Having a Voice in Youth Sport - a Conditional Right for Young athletes

Project Leader

  • Karin Redelius

Department

  • Department of Movement, Culture and Society

Research Funders

  • Swedish National Centre for Research in Sports

Abstract

Below you can read summaries about the project in English and/or Swedish. The information is taken from the publication database DiVA.

Despite a growing interest in issues concerning children's rights in sport, there are still areas that concern the well-being of youth in sport that need attention. Research acknowledges for example the role of overtraining, sexual abuse, burnout and dropout (David, 2005; Donnelly, 2008). Hong (2004) points out that an important factor that may prevent many violations is to secure that young athletes always have a voice; i.e. to guarantee that they can exercise their participation rights in the sporting context. Although this endeavour is tantamount to the intentions in the Convention on the Rights of the Child that recently was incorporated into Swedish law, research about youths' rights to have a voice is scarce.

The overall aim of this study is therefore to analyse the conditions for youth to exercise their participation rights in sport. The focus is on equestrianism and ice hockey.

Central questions are:
1) What are the possibilities in general for young riders and players to have something to say about their participation: when and on what matters do they have a voice?
2) What actions, if any, do instructors and coaches take to secure a child right's perspective? and
3) What characterize sporting cultures where youths either can or cannot exercise the right to express their views freely and to have them accounted for?

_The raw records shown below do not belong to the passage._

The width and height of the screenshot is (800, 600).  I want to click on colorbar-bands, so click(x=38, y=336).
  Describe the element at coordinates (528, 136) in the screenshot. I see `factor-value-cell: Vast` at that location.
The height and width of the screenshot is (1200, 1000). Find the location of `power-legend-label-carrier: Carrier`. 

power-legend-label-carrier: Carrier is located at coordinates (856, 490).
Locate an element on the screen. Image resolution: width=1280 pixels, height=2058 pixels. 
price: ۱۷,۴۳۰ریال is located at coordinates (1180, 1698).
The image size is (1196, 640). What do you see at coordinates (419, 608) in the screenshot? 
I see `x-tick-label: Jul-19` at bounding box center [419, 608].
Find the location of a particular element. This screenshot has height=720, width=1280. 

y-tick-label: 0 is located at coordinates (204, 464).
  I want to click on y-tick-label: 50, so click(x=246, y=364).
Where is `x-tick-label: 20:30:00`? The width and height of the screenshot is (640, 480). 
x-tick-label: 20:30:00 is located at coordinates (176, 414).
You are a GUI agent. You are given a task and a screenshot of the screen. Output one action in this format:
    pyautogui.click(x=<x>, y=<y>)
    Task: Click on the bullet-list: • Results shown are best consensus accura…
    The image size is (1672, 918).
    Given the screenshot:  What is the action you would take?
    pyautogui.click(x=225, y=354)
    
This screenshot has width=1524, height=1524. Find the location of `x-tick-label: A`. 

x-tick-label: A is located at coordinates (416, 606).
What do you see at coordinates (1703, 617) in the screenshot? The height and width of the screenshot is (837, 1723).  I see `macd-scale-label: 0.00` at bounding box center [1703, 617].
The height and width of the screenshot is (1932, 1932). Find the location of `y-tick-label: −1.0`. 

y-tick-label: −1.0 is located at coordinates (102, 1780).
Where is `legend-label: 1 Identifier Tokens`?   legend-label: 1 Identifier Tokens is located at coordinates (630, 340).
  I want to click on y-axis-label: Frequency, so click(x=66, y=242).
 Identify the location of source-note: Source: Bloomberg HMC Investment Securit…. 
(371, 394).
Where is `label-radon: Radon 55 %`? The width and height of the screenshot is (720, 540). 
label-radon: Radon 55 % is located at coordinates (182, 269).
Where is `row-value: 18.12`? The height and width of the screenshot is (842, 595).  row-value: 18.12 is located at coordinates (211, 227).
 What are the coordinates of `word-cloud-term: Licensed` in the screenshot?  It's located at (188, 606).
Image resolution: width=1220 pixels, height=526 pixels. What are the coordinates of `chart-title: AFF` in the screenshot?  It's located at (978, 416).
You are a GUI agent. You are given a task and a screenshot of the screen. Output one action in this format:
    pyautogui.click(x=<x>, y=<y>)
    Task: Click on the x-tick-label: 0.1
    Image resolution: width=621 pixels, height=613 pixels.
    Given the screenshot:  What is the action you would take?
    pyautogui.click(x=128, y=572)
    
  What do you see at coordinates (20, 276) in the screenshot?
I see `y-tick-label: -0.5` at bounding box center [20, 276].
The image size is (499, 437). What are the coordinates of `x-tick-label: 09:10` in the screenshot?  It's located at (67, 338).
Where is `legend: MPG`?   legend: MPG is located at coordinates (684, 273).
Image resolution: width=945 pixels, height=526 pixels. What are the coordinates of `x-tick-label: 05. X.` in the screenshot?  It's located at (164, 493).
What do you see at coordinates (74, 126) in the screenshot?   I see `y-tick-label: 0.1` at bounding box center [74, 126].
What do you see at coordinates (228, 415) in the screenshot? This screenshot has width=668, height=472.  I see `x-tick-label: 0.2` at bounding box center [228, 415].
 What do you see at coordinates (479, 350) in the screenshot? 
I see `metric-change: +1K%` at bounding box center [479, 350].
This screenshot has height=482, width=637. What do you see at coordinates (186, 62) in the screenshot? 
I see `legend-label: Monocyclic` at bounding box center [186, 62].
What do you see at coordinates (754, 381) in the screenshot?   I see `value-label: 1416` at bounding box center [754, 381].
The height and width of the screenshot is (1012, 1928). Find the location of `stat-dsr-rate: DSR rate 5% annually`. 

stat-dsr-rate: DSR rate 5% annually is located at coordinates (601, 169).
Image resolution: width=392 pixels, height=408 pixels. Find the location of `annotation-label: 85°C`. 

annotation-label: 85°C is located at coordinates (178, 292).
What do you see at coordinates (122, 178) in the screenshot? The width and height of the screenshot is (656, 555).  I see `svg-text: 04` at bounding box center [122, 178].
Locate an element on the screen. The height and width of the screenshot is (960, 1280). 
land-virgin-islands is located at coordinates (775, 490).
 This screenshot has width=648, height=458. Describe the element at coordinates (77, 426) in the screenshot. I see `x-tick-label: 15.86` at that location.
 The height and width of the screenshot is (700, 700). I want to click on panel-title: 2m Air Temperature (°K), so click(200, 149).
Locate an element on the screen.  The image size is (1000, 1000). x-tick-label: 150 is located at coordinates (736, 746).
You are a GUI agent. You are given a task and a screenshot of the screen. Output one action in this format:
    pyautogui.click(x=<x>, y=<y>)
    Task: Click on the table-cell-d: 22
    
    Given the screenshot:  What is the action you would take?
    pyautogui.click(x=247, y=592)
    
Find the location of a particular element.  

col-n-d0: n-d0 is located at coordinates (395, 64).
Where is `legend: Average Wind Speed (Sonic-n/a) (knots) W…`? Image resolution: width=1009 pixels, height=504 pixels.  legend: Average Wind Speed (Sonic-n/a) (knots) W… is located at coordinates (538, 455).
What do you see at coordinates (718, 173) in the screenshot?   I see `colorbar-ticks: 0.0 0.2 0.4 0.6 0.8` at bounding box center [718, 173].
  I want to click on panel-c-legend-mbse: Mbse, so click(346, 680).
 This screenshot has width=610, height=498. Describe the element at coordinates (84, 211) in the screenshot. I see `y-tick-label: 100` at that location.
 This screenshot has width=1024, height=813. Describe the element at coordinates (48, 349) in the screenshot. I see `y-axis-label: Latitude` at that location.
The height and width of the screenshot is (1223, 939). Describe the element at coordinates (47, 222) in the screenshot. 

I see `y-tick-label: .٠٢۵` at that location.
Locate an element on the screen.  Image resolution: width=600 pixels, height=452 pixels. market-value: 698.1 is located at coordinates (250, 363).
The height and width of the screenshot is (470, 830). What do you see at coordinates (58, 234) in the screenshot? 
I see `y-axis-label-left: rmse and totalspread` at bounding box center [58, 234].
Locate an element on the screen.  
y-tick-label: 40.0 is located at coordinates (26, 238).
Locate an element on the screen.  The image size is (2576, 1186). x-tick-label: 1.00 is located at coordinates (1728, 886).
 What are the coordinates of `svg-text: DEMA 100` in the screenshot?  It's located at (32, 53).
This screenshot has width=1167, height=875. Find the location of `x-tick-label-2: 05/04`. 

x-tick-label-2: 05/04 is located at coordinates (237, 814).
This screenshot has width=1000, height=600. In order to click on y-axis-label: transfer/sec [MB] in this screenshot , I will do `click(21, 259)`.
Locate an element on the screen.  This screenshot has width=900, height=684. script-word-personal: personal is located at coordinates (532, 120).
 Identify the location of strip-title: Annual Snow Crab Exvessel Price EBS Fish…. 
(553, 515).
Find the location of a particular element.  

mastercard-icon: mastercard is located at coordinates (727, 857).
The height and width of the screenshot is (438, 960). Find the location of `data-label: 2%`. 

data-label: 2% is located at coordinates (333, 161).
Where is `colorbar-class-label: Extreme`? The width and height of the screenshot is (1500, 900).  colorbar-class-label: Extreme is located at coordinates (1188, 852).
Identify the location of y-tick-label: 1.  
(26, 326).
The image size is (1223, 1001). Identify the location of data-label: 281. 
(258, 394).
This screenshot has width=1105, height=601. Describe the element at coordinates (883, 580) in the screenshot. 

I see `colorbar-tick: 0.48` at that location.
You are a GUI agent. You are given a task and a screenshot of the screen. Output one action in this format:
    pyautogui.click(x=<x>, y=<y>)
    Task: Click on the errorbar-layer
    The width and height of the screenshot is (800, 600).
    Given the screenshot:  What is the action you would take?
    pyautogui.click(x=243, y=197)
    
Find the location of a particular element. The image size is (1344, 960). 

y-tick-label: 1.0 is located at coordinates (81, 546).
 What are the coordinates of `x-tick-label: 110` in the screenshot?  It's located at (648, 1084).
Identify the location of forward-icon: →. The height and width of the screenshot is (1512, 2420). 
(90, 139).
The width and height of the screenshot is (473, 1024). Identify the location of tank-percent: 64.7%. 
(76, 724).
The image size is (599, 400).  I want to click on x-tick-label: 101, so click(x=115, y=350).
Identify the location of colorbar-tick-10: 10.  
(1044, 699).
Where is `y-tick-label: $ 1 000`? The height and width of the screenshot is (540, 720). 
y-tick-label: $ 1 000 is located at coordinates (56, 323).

A premise for the study is that young participants and adult instructors and coaches are socio-culturally situated and thereby act in manners they feel are possible or required (Saljti, 2014), which is dependent on the prevailing movement culture (Engstrom, Redelius, Larsson, 2017). Another premise is that having a voice is not a dichotomous variable, hence the ladder of participation diagram will be used as a typology in the analyses (Hart, 1992). The project consists of two different sub-studies. One is directed towards youth in order to analyse how their agency is located within social interactions and hierarchical structures; when and on what matters can they express their views. The second is focusing on instructors and coaches to analyse their possibilities to create a learning situation where young people can exercise their rights. The methodological approach is empirical and questionnaires, observations and interviews will be used to provide a comprehensive picture of conditions that enable or prevent youth to have a voice in the sporting context.